L'autrice ha dichiarato: "oggi è molto semplice acquisire un titolo ma è difficile essere un mediatore, e per me che è diventata una filosofia di vita lo è ancora di più in una terra come la nostra dove spesso emergere e difendere la propria professione diventa un compito difficile. Attualmente sono promotrice di cinque sportelli comunali dell'hinterland calabrese per quanto riguardo la mediazione famigliare e dei conflitti, e il mio impegno continua con tanti progetti sia nelle scuole che in quello penale".

Una testimonianza importante, quella della dottoressa Ciambrone, che rappresenta per i giovani un invito a credere nelle passioni. Del resto la mediazione sta proprio in questo andare oltre gli ostacoli che la vita ci pone. Non a caso anche la copertina del romanzo, dove vi è raffigurato un bellissimo Fiore di Loto, sottolinea l'autrice, non è di certo una scelta puramente casuale. Il Fiore di Loto è il simbolo della mediazione umanistica, che nasce dal fango, e con esso si nutre, e nonostante ciò diventa un bellissimo fiore.

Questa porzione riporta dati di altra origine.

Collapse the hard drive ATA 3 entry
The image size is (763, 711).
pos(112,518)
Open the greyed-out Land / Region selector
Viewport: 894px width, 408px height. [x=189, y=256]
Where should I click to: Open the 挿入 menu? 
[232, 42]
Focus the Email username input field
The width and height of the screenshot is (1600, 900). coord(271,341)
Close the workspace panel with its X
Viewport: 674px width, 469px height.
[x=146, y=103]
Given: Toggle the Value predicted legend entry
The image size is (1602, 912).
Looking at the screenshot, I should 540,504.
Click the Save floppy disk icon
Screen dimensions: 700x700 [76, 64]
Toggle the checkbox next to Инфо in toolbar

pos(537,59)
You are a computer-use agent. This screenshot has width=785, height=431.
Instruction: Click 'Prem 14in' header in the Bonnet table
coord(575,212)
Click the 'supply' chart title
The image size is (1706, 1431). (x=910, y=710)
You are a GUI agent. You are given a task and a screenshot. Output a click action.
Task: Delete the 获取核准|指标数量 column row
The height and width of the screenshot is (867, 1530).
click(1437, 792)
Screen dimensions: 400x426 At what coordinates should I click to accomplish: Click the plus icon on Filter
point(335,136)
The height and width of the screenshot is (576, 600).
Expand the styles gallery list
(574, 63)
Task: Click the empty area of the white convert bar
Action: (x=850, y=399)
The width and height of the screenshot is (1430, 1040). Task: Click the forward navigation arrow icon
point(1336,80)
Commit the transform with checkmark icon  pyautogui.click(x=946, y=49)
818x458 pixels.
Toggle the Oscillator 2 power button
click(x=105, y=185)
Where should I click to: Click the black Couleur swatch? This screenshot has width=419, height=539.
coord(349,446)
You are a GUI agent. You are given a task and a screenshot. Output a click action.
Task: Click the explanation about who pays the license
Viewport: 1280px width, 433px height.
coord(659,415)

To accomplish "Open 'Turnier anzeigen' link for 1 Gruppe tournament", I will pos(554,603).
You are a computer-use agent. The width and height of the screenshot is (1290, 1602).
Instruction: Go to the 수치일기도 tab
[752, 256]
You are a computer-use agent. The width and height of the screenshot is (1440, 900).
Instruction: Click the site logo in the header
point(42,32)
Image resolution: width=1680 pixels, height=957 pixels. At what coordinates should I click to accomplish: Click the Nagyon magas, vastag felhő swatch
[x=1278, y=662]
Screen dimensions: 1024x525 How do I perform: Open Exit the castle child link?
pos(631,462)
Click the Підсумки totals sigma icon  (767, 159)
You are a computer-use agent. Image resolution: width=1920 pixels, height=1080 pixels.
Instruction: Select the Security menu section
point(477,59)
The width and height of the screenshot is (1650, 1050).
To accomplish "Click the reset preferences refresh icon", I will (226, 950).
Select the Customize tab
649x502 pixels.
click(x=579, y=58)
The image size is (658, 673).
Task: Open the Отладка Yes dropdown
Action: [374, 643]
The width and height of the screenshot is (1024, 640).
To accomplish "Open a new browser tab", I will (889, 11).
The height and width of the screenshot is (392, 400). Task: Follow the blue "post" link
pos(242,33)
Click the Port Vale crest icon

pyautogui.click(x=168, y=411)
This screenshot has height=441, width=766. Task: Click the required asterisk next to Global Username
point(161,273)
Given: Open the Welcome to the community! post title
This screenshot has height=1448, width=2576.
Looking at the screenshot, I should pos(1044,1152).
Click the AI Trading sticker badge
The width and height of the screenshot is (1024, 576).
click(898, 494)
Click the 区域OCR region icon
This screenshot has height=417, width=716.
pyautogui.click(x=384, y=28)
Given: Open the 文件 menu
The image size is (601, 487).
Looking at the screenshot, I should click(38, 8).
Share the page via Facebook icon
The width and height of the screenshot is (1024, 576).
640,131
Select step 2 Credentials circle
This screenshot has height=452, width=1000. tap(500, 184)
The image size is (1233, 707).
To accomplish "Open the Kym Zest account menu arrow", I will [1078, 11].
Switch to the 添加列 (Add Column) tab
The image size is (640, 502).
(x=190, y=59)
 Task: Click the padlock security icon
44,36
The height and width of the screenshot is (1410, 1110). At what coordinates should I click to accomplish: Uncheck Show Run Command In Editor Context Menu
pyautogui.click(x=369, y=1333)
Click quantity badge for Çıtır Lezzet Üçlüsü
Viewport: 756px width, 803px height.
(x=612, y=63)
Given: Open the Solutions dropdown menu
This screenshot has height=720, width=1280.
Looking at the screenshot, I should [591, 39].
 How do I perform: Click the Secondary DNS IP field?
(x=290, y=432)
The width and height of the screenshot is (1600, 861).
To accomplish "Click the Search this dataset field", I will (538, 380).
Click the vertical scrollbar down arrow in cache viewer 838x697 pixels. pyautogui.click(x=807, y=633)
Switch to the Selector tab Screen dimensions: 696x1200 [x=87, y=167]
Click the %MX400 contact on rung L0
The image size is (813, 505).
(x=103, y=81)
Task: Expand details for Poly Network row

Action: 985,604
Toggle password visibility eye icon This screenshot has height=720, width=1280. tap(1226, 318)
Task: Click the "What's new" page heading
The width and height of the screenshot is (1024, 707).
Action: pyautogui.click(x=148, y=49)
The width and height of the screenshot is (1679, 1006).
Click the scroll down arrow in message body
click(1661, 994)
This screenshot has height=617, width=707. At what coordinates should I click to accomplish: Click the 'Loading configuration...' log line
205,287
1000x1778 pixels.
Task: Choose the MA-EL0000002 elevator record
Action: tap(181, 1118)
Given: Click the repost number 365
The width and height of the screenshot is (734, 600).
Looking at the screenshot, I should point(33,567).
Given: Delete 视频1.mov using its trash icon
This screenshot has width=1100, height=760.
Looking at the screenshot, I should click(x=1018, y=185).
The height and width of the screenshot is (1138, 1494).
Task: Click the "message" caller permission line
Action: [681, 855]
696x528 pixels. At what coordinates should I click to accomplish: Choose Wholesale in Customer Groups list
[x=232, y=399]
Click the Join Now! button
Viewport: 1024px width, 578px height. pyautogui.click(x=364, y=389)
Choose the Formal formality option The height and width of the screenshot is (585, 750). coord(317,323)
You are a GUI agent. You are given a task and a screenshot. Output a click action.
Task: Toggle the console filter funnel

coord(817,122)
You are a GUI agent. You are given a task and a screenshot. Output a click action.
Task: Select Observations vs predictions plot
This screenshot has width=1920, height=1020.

Il Fior di Loto è quindi la metafora di come spesso dalle difficoltà possano fiorire nuove opportunità, di come la nostra esistenza possa abbracciare strade completamente inaspettate.

È il simbolo della resilienza, che per l'autrice è lo scopo della mediazione umanistica, perché la mediazione umanistica pone al centro di tutto l'uomo e i suoi valori. La mediazione è il luogo dove manifestare la propria diversità, che incontra anche quella dell'altro e la accoglie.

Quando parliamo di mediazione umanistica, non possiamo non parlare di giustizia riparativa, che è quella giustizia "ristoratrice" che nasce in Canada tra la fine degli anni ottanta e gli inizi degli anni novanta. Il fine della giustizia riparativa è quello di donare l'equilibrio, e potremmo anche dire che è la parte più nobile della giustizia, perché è quella giustizia che non giudica, non da sentenze ma mira solo a far sì che l'uomo possa riconciliarsi con sé stesso e con il mondo. Perché la giustizia riparativa pone al centro il conflitto che nasce tra l'autore del reato e vittima. Il mediatore è un "artigiano di pace", uno stratega del conflitto. È un professionista che lavora per ridurre questo conflitto.

Una presentazione che ha appassionato anche chi di mediazione umanistica ne conosce poco, un manuale carico di intensità, che ci auguriamo possa rappresentare un punto di riferimento per tutti i professionisti e non solo.